The worm is a key model organism for the high-throughput analysis of genes involved in meiotic development; these functional studies typically involve small interfering RNA (siRNA) which down-regulates mRNA expression (33). High-throughput RNAi studies are informative; however, they are often limited to detecting specific defects and are biased by a number of experimental artefacts such as wrongly annotated RNAi clones and false-positive or false-negative phenotype scores. Finally, the penetrance of a phenotype depends upon the technique used: RNAi feeding where worms are bred on a layer of bacteria containing a plasmid expressing the siRNA is less efficient than direct RNAi injection or the use of a bona fide gene deletion strain. To corroborate GPSy’s ranking output, we therefore decided to test the ability of a selected group of genes to induce a sterility or germ line defect phenotype in a strain background particularly sensitive to RNAi by the feeding method (Supplementary File S5). We first selected 56 C. elegans orthologues of mammalian genes previously identified in our lab as strongly induced in the worm and mouse germ line (34).
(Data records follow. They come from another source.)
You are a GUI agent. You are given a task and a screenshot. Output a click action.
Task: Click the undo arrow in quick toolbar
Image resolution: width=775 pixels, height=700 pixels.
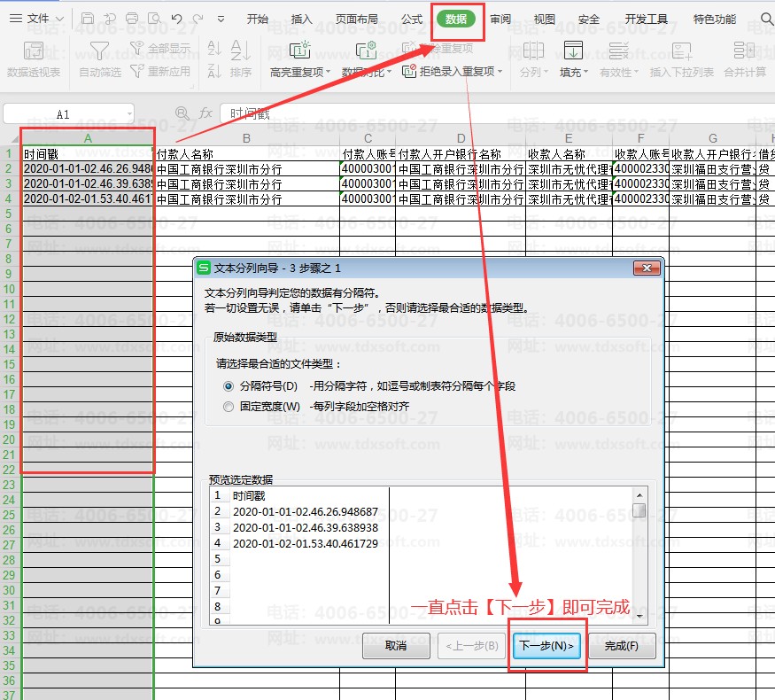pyautogui.click(x=176, y=19)
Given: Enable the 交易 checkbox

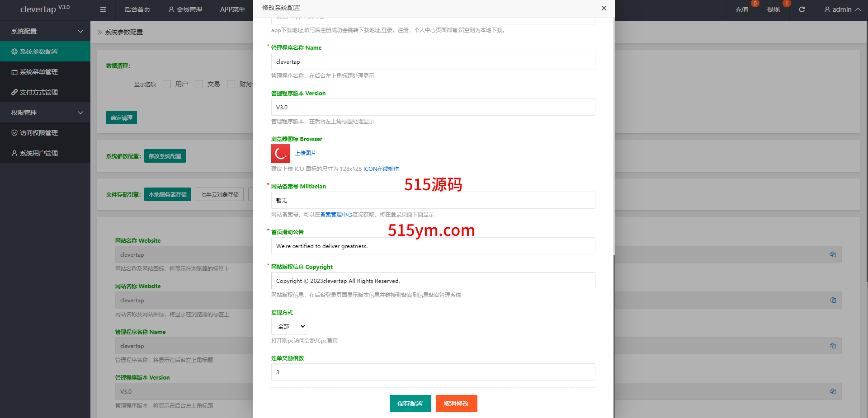Looking at the screenshot, I should pos(199,84).
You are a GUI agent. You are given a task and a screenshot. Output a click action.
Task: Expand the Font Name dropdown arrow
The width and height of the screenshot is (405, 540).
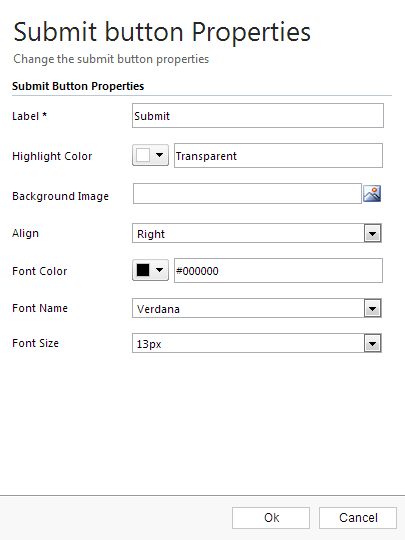tap(372, 308)
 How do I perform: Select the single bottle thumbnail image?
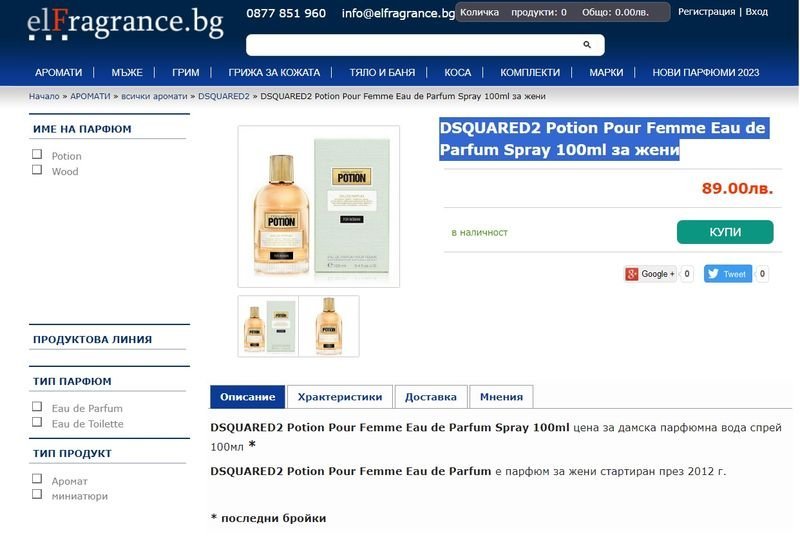[x=329, y=326]
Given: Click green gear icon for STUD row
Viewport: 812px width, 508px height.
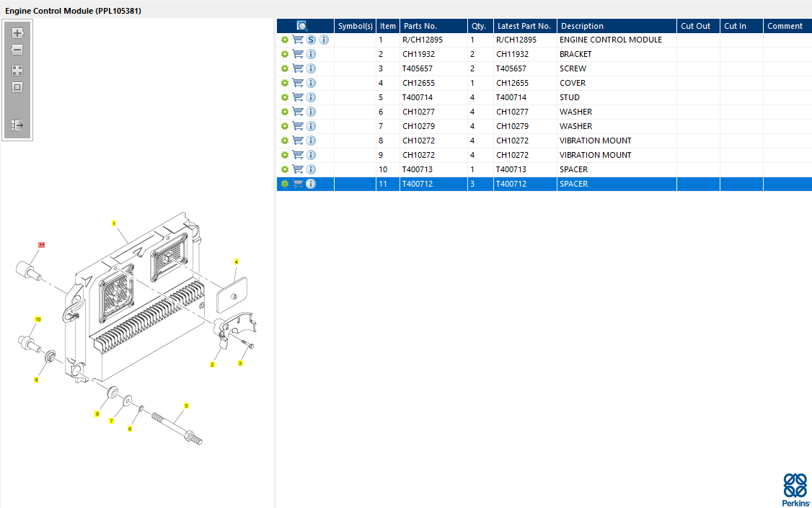Looking at the screenshot, I should pos(285,97).
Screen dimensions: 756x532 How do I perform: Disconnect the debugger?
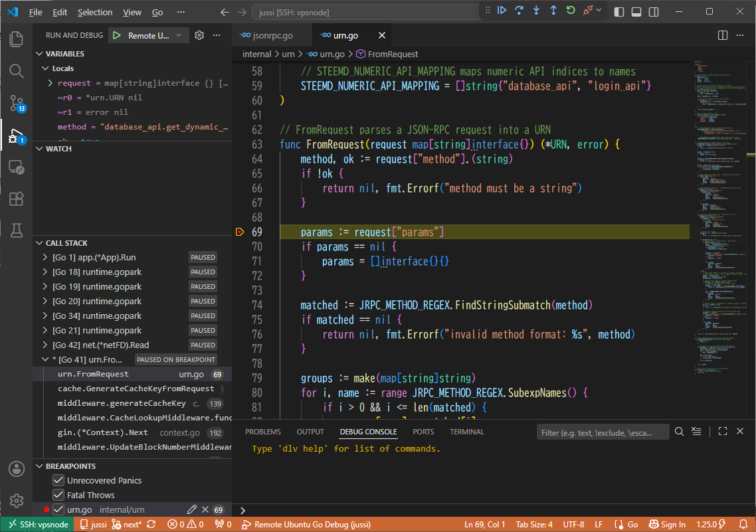pos(588,10)
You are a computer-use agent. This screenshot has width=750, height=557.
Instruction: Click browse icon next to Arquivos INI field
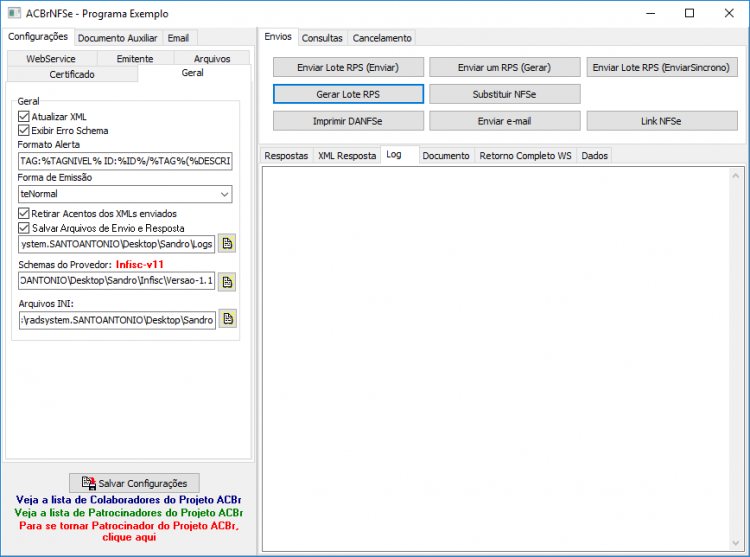pos(228,319)
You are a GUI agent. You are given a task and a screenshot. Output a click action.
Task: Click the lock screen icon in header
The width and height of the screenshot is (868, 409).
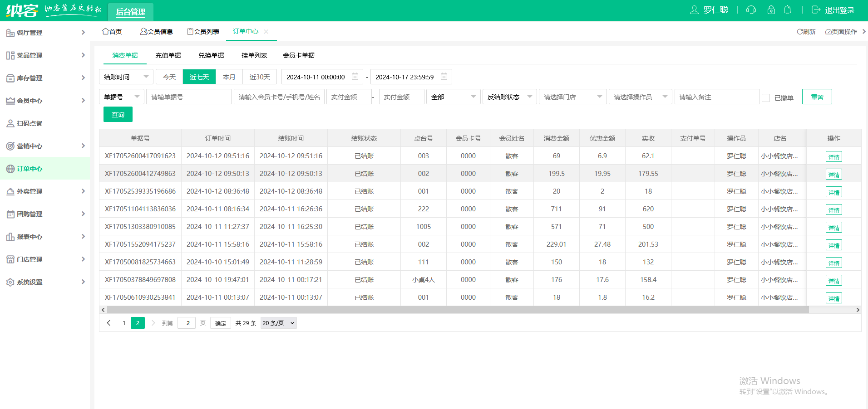(771, 10)
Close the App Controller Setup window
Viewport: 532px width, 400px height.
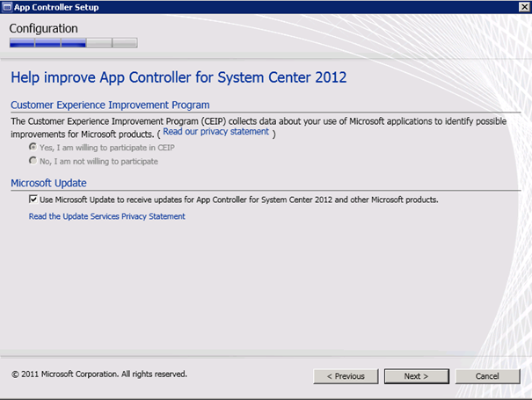(x=524, y=7)
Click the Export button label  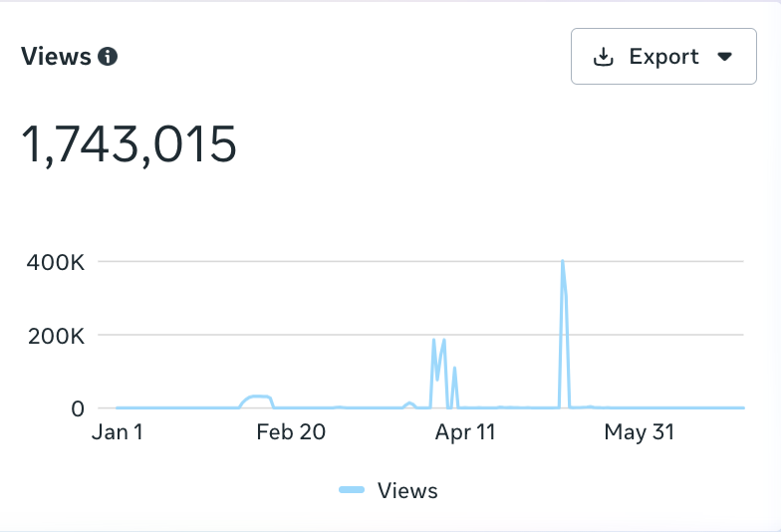coord(663,57)
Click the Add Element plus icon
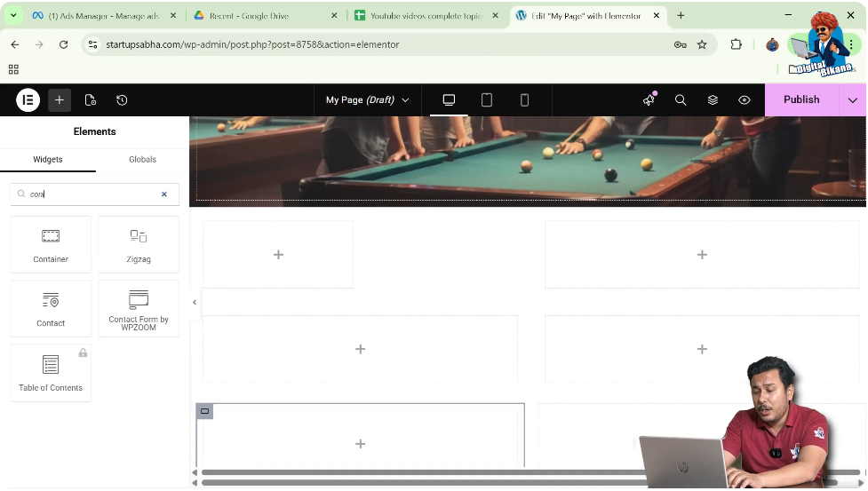This screenshot has width=868, height=491. (60, 100)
Among the 56 genes investigated, 23 were associated with a reproductive phenotype (RP corresponding to sterility or a germ line defect) when the union of results from our RNAi experiments (11 genes associated with RP; Supplementary File S4) and those of large-scale and individual studies available via Wormbase (18 genes associated with RP) were taken into consideration. These additional phenotypes reported but not identified in our experiments are likely due to different strain backgrounds and experimental approaches. The remaining 33 genes (non-RP set) showed no clearly detectable RP under the conditions we and others employed. Next, we prioritized the worm gene list (56 genes) using GPSy’s Spermatogenesis topic using default weight settings and all species and modules with the exception of C. elegans phenotype data. The output list was integrated with phenotypic information from our and other experiments (23 RP and 33 non-RP genes; Figure 2A).
Figure 2.

Gene ranking and RNAi phenotypes. (A) The most relevant phenotypes are plotted for each gene in the prioritized candidate list (from the 1st to the 56th, x-axis). On the y-axis, phenotype classes are indicated: RP = reproduction-associated phenotype; LP = lethal phenotype; OP = other phenotype; None = no observable phenotype. Official gene symbols are displayed for all genes. (B) Displays receiver operating characteristic (ROC) curves for: (i) the candidate gene set (n = 56 genes) versus the C. elegans negative reference set (NRS; n = 1000; blue curve); (ii) the RP genes set (n = 23) versus NRS (red); (iii) the RP versus non-RP sets (union of LP, OP and None phenotype; n = 33; green). The corresponding area under the ROC curve (AUC) values are indicated. Note the significant improvement in AUC value between (ii) and (i). The AUC value for (iii) is significantly non-random. (C) Displays ROC curves for the discrimination of the C. elegans RP (n = 23) versus non-RP sets (n = 33) using GPSy (default settings, solid blue line), GPSy (C. elegans data only, dashed blue line), Endeavour (red) and Génie (green).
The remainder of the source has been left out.